There’s no doubt that thousands of consumers will be rushing to buy Snapchat Spectacles now that they’re officially available to purchase online. But what about the kinds of glasses we actually need?
I’ve been in the online eyewear business for a dozen years, and I’d like to think that people trust me to know my stuff. And yet when my trainer came to me the other day asking for eyewear advice, she told me she’d probably look at some glasses at the store before shopping on our website.
I hear this all time. People nowadays go online for 51% of their shopping rather than buying in stores. They’ll buy cheese, wedding dresses, home appliances — you name it — on the internet. And yet many shoppers are hesitant to buy glasses the same way. In fact, the overwhelming majority of glasses are still purchased in stores.
I understand shoppers’ reluctance. Glasses are personal and they’re right on your face for everyone to see. People are concerned about quality, about having the right prescription, about returns and — above all — about fit.
Unfortunately, many people are still missing out on some big advantages to shopping online for eyewear. Possibly the biggest: glasses can be cheaper online compared to in stores. And if you’re not worried about a fashion-house label, you can find a wide selection of quality eyewear for even less. Thankfully it’s getting easier to buy glasses with a few clicks, especially if you bear a few key tips in mind.
Get the right prescription
Getting your eyes examined from a qualified optometrist or ophthalmologist — an eye doctor — is the critical first step to getting any kind of prescription eyewear.
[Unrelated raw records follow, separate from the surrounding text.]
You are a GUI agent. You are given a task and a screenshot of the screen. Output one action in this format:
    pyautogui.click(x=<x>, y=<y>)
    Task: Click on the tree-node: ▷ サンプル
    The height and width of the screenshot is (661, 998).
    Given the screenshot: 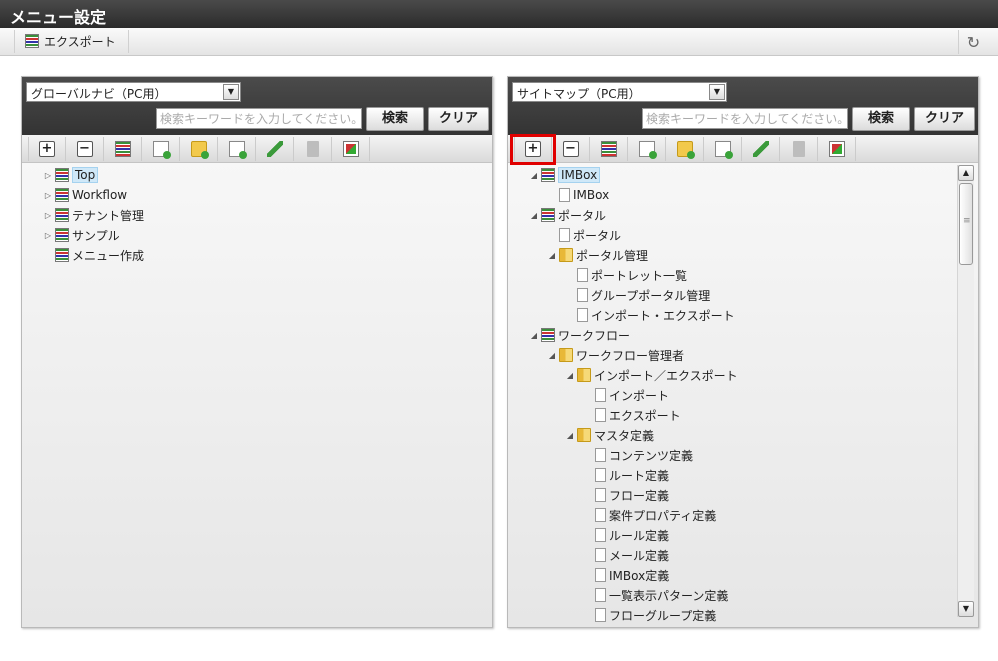 What is the action you would take?
    pyautogui.click(x=82, y=235)
    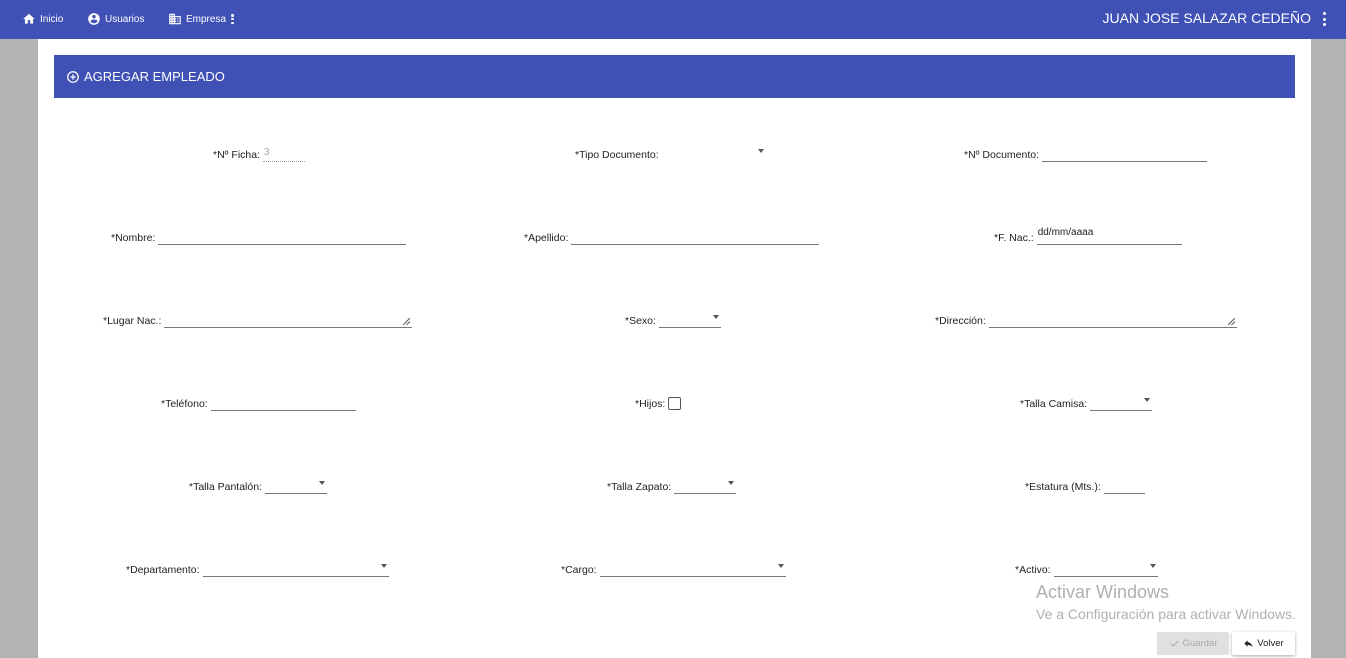  I want to click on talla-zapato-select, so click(706, 486).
This is important not just to ensure you get the right prescription, but to protect the overall health of your eyes. Experts recommend you should have your eyes examined every year or two.
Being proactive during the exam can make a huge difference when it comes time to choose the perfect glasses. Be sure to ask your eye care professional for your written prescription, for starters. It’s also a good idea to ask for your pupillary distance (PD), a simple measurement of the distance between your eyes (you can also find guides to take your own PD measurement). And don’t miss the chance to get your doctor’s input on what kind of lenses and coatings might be right for you. Strong prescriptions, for instance, generally call for high-index lenses, which are thinner and lighter.
Try before you buy
You don’t just want to see well, you want to look good, too. Good eyewear websites offer software that lets you see on-screen how your glasses will look on your face. For example, on EyeBuyDirect you can upload a picture of yourself to try out different frames, then show the pictures to your friends or share them on Facebook.
If you don’t want to try out every pair of glasses, it’s worth narrowing the selection by figuring out what your face shape is first. It can be helpful to look at pictures of models with similar features as you and see what styles look best. One caveat: if you have very strong prescription, it’s usually a good idea to steer clear of larger frames, which can end up being very heavy.
Crowdsource some feedback
Let’s say you’ve found a pair of glasses you’d love, but want to know what people think of them in real life and how they actually hold up over time. Double check the reviews: reputable sites will have an unfiltered review system for each pair of glasses. You’ll be able to see other customers’ unbiased feedback.
Contrary to popular belief, these are generally true and unfiltered. Better still, you’ll hear some helpful details you may not have thought of before. Just as on Amazon and other ecomm sites, these reviews are often the most reliable way to get a 360-degree perspective on your purchase, warts and all.
Look beyond the frames
Eyeglass frames can be gorgeous, but their point is to hold lenses so you can see. When buying online, all lenses are not created equal. Plus, bifocals and progressive lenses present additional challenges. To make the best choice, consult a simple online guide to find out what lenses are best suited to your particular prescription.
For example, if you stare at a computer, phone or tablet all day, for example, you may want to consider a digital screen protection coating, which reduces eyestrain by cutting down the amount of high-energy blue-violet light that passes through the lens.
If, after all this information, you still feel a little uneasy, just be sure there’s a liberal return policy wherever you shop. Good retailers will allow a reasonable time for you to return or exchange your purchase, no-questions-asked. If they can promise you that, there’s really no reason not to take the plunge and order your first pair of glasses online.